**GIVEN REQUEST:** Rewrite all of the records below as a numbered list, one line per item, and leave out the blank lines.

**RECORD SET:**

· · · · ·

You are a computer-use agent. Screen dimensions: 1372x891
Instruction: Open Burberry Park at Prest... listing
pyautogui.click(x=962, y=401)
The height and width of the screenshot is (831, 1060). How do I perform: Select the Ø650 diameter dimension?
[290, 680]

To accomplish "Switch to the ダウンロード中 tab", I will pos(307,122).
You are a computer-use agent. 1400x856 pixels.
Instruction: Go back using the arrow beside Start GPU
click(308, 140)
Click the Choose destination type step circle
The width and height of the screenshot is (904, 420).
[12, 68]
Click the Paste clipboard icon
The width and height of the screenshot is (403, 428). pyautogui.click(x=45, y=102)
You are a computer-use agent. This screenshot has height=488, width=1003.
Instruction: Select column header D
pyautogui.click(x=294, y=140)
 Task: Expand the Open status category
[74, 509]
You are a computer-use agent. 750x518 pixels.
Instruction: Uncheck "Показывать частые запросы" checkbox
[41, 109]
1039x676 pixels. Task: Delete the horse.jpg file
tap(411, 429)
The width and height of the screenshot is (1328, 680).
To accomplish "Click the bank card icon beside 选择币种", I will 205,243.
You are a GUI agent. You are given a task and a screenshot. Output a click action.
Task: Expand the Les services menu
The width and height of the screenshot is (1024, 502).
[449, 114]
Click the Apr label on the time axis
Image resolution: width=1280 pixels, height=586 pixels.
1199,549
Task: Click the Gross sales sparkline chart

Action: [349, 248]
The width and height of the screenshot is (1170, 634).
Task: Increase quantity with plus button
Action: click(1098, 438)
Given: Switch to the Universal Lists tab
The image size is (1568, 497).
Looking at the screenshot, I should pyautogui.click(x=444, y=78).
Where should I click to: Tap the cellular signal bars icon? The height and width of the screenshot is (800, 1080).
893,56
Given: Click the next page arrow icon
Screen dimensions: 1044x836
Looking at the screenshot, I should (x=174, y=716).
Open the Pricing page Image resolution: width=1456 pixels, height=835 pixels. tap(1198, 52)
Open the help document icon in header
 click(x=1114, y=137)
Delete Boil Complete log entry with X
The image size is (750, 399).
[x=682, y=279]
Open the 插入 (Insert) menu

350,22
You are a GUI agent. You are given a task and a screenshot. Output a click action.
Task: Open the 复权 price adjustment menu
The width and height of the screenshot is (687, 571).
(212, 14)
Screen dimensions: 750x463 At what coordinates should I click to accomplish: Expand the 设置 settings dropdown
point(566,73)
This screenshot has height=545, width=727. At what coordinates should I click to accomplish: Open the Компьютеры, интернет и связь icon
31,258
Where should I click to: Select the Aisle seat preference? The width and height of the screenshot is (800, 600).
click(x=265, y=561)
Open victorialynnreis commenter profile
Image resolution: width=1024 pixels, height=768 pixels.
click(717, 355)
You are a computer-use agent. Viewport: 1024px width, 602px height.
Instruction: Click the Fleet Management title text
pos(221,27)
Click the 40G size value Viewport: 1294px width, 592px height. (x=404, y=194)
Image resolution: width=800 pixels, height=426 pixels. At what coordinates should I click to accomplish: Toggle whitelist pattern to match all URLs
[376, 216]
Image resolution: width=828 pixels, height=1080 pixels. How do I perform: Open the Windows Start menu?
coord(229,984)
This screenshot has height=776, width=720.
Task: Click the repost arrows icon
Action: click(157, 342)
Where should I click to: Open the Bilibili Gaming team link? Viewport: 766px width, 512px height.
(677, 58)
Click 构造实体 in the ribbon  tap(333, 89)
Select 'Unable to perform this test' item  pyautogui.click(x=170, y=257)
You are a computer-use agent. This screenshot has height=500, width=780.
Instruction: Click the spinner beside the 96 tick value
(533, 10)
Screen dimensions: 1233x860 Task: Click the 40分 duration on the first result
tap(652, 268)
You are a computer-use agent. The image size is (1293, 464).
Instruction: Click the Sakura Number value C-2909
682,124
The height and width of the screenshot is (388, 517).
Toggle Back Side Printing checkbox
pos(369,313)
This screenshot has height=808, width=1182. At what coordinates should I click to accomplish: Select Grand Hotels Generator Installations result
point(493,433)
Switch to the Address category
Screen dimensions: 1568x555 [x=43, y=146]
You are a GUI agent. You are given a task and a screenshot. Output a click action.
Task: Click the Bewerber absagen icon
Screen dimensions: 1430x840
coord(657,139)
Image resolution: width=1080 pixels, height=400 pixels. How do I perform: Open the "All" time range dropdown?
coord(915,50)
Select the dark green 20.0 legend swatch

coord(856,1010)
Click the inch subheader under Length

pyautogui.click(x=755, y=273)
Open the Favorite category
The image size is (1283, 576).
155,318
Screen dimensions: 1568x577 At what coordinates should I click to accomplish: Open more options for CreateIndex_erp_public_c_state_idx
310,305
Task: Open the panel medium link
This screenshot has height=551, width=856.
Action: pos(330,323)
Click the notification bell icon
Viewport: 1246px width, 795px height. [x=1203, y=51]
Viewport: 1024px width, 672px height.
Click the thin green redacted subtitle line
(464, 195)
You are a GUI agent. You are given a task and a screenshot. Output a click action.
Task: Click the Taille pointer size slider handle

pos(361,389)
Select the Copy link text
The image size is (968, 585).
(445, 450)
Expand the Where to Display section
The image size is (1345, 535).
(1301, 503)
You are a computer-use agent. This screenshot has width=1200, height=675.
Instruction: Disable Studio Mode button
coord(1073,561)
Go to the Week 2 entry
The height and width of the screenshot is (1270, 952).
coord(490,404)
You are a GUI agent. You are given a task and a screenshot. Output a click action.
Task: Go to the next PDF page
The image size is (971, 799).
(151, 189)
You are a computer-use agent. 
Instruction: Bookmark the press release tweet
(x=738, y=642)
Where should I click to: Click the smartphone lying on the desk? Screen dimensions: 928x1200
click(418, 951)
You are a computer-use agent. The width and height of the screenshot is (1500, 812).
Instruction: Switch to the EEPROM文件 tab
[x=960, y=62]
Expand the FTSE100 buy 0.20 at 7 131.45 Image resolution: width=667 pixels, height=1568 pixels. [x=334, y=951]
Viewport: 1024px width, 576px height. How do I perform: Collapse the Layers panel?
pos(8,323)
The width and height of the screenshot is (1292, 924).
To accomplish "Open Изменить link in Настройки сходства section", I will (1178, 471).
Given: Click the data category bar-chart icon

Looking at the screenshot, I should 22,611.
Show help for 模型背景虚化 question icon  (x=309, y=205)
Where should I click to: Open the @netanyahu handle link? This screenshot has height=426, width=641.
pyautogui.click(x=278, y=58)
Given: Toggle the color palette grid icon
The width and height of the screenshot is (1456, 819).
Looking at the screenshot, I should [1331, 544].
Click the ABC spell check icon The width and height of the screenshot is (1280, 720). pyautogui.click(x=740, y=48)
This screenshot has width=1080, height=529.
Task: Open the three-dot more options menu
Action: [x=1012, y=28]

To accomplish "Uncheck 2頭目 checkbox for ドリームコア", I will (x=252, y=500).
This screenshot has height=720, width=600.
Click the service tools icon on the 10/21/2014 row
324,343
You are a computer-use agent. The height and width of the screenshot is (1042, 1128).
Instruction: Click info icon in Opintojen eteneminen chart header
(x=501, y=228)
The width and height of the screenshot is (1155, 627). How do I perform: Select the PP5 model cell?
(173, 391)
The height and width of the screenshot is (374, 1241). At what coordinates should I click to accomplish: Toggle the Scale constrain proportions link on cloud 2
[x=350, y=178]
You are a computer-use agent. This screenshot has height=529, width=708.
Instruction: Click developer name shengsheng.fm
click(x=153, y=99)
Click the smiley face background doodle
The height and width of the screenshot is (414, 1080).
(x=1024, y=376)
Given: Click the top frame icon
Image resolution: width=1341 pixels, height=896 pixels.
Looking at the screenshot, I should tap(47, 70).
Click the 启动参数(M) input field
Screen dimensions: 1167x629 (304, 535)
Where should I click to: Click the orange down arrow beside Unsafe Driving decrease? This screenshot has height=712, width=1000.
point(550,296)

· · · · ·

**EXERCISE RESPONSE:**
1. You are a computer-use agent. Screen dimensions: 1372x891
2. Instruction: Open Burberry Park at Prest... listing
3. pyautogui.click(x=962, y=401)
4. The height and width of the screenshot is (831, 1060). How do I perform: Select the Ø650 diameter dimension?
5. [290, 680]
6. To accomplish "Switch to the ダウンロード中 tab", I will pos(307,122).
7. You are a computer-use agent. 1400x856 pixels.
8. Instruction: Go back using the arrow beside Start GPU
9. click(308, 140)
10. Click the Choose destination type step circle
11. The width and height of the screenshot is (904, 420).
12. [12, 68]
13. Click the Paste clipboard icon
14. The width and height of the screenshot is (403, 428). pyautogui.click(x=45, y=102)
15. You are a computer-use agent. This screenshot has height=488, width=1003.
16. Instruction: Select column header D
17. pyautogui.click(x=294, y=140)
18.  Task: Expand the Open status category
19. [74, 509]
20. You are a computer-use agent. 750x518 pixels.
21. Instruction: Uncheck "Показывать частые запросы" checkbox
22. [41, 109]
23. 1039x676 pixels. Task: Delete the horse.jpg file
24. tap(411, 429)
25. The width and height of the screenshot is (1328, 680).
26. To accomplish "Click the bank card icon beside 选择币种", I will 205,243.
27. You are a GUI agent. You are given a task and a screenshot. Output a click action.
28. Task: Expand the Les services menu
29. The width and height of the screenshot is (1024, 502).
30. [449, 114]
31. Click the Apr label on the time axis
32. Image resolution: width=1280 pixels, height=586 pixels.
33. 1199,549
34. Task: Click the Gross sales sparkline chart
35. Action: [349, 248]
36. The width and height of the screenshot is (1170, 634).
37. Task: Increase quantity with plus button
38. Action: click(1098, 438)
39. Given: Switch to the Universal Lists tab
40. The image size is (1568, 497).
41. Looking at the screenshot, I should pyautogui.click(x=444, y=78).
42. Where should I click to: Tap the cellular signal bars icon? The height and width of the screenshot is (800, 1080).
43. 893,56
44. Given: Click the next page arrow icon
45. Screen dimensions: 1044x836
46. Looking at the screenshot, I should (x=174, y=716).
47. Open the Pricing page Image resolution: width=1456 pixels, height=835 pixels. tap(1198, 52)
48. Open the help document icon in header
49.  click(x=1114, y=137)
50. Delete Boil Complete log entry with X
51. The image size is (750, 399).
52. [x=682, y=279]
53. Open the 插入 (Insert) menu
54. 350,22
55. You are a GUI agent. You are given a task and a screenshot. Output a click action.
56. Task: Open the 复权 price adjustment menu
57. The width and height of the screenshot is (687, 571).
58. (212, 14)
59. Screen dimensions: 750x463 At what coordinates should I click to accomplish: Expand the 设置 settings dropdown
60. point(566,73)
61. This screenshot has height=545, width=727. At what coordinates should I click to accomplish: Open the Компьютеры, интернет и связь icon
62. 31,258
63. Where should I click to: Select the Aisle seat preference? The width and height of the screenshot is (800, 600).
64. click(x=265, y=561)
65. Open victorialynnreis commenter profile
66. Image resolution: width=1024 pixels, height=768 pixels.
67. click(717, 355)
68. You are a computer-use agent. Viewport: 1024px width, 602px height.
69. Instruction: Click the Fleet Management title text
70. pos(221,27)
71. Click the 40G size value Viewport: 1294px width, 592px height. (x=404, y=194)
72. Image resolution: width=800 pixels, height=426 pixels. At what coordinates should I click to accomplish: Toggle whitelist pattern to match all URLs
73. [376, 216]
74. Image resolution: width=828 pixels, height=1080 pixels. How do I perform: Open the Windows Start menu?
75. coord(229,984)
76. This screenshot has height=776, width=720.
77. Task: Click the repost arrows icon
78. Action: click(157, 342)
79. Where should I click to: Open the Bilibili Gaming team link? Viewport: 766px width, 512px height.
80. (677, 58)
81. Click 构造实体 in the ribbon  tap(333, 89)
82. Select 'Unable to perform this test' item  pyautogui.click(x=170, y=257)
83. You are a computer-use agent. This screenshot has height=500, width=780.
84. Instruction: Click the spinner beside the 96 tick value
85. (533, 10)
86. Screen dimensions: 1233x860 Task: Click the 40分 duration on the first result
87. tap(652, 268)
88. You are a computer-use agent. The image size is (1293, 464).
89. Instruction: Click the Sakura Number value C-2909
90. 682,124
91. The height and width of the screenshot is (388, 517).
92. Toggle Back Side Printing checkbox
93. pos(369,313)
94. This screenshot has height=808, width=1182. At what coordinates should I click to accomplish: Select Grand Hotels Generator Installations result
95. point(493,433)
96. Switch to the Address category
97. Screen dimensions: 1568x555 [x=43, y=146]
98. You are a GUI agent. You are given a task and a screenshot. Output a click action.
99. Task: Click the Bewerber absagen icon
100. Screen dimensions: 1430x840
101. coord(657,139)
102. Image resolution: width=1080 pixels, height=400 pixels. How do I perform: Open the "All" time range dropdown?
103. coord(915,50)
104. Select the dark green 20.0 legend swatch
105. coord(856,1010)
106. Click the inch subheader under Length
107. pyautogui.click(x=755, y=273)
108. Open the Favorite category
109. The image size is (1283, 576).
110. 155,318
111. Screen dimensions: 1568x577 At what coordinates should I click to accomplish: Open more options for CreateIndex_erp_public_c_state_idx
112. 310,305
113. Task: Open the panel medium link
114. This screenshot has height=551, width=856.
115. Action: pos(330,323)
116. Click the notification bell icon
117. Viewport: 1246px width, 795px height. [x=1203, y=51]
118. Viewport: 1024px width, 672px height.
119. Click the thin green redacted subtitle line
120. (464, 195)
121. You are a GUI agent. You are given a task and a screenshot. Output a click action.
122. Task: Click the Taille pointer size slider handle
123. pos(361,389)
124. Select the Copy link text
125. The image size is (968, 585).
126. (445, 450)
127. Expand the Where to Display section
128. The image size is (1345, 535).
129. (1301, 503)
130. You are a computer-use agent. This screenshot has width=1200, height=675.
131. Instruction: Disable Studio Mode button
132. coord(1073,561)
133. Go to the Week 2 entry
134. The height and width of the screenshot is (1270, 952).
135. coord(490,404)
136. You are a GUI agent. You are given a task and a screenshot. Output a click action.
137. Task: Go to the next PDF page
138. The image size is (971, 799).
139. (151, 189)
140. You are a computer-use agent. 
141. Instruction: Bookmark the press release tweet
142. (x=738, y=642)
143. Where should I click to: Click the smartphone lying on the desk? Screen dimensions: 928x1200
144. click(418, 951)
145. You are a computer-use agent. The width and height of the screenshot is (1500, 812).
146. Instruction: Switch to the EEPROM文件 tab
147. [x=960, y=62]
148. Expand the FTSE100 buy 0.20 at 7 131.45 Image resolution: width=667 pixels, height=1568 pixels. [x=334, y=951]
149. Viewport: 1024px width, 576px height. How do I perform: Collapse the Layers panel?
150. pos(8,323)
151. The width and height of the screenshot is (1292, 924).
152. To accomplish "Open Изменить link in Настройки сходства section", I will (1178, 471).
153. Given: Click the data category bar-chart icon
154. Looking at the screenshot, I should 22,611.
155. Show help for 模型背景虚化 question icon  (x=309, y=205)
156. Where should I click to: Open the @netanyahu handle link? This screenshot has height=426, width=641.
157. pyautogui.click(x=278, y=58)
158. Given: Toggle the color palette grid icon
159. The width and height of the screenshot is (1456, 819).
160. Looking at the screenshot, I should [1331, 544].
161. Click the ABC spell check icon The width and height of the screenshot is (1280, 720). pyautogui.click(x=740, y=48)
162. This screenshot has width=1080, height=529.
163. Task: Open the three-dot more options menu
164. Action: [x=1012, y=28]
165. To accomplish "Uncheck 2頭目 checkbox for ドリームコア", I will (x=252, y=500).
166. This screenshot has height=720, width=600.
167. Click the service tools icon on the 10/21/2014 row
168. 324,343
169. You are a computer-use agent. The height and width of the screenshot is (1042, 1128).
170. Instruction: Click info icon in Opintojen eteneminen chart header
171. (x=501, y=228)
172. The width and height of the screenshot is (1155, 627). How do I perform: Select the PP5 model cell?
173. (173, 391)
174. The height and width of the screenshot is (374, 1241). At what coordinates should I click to accomplish: Toggle the Scale constrain proportions link on cloud 2
175. [x=350, y=178]
176. You are a computer-use agent. This screenshot has height=529, width=708.
177. Instruction: Click developer name shengsheng.fm
178. click(x=153, y=99)
179. Click the smiley face background doodle
180. The height and width of the screenshot is (414, 1080).
181. (x=1024, y=376)
182. Given: Click the top frame icon
183. Image resolution: width=1341 pixels, height=896 pixels.
184. Looking at the screenshot, I should tap(47, 70).
185. Click the 启动参数(M) input field
186. Screen dimensions: 1167x629 (304, 535)
187. Where should I click to: Click the orange down arrow beside Unsafe Driving decrease? This screenshot has height=712, width=1000.
188. point(550,296)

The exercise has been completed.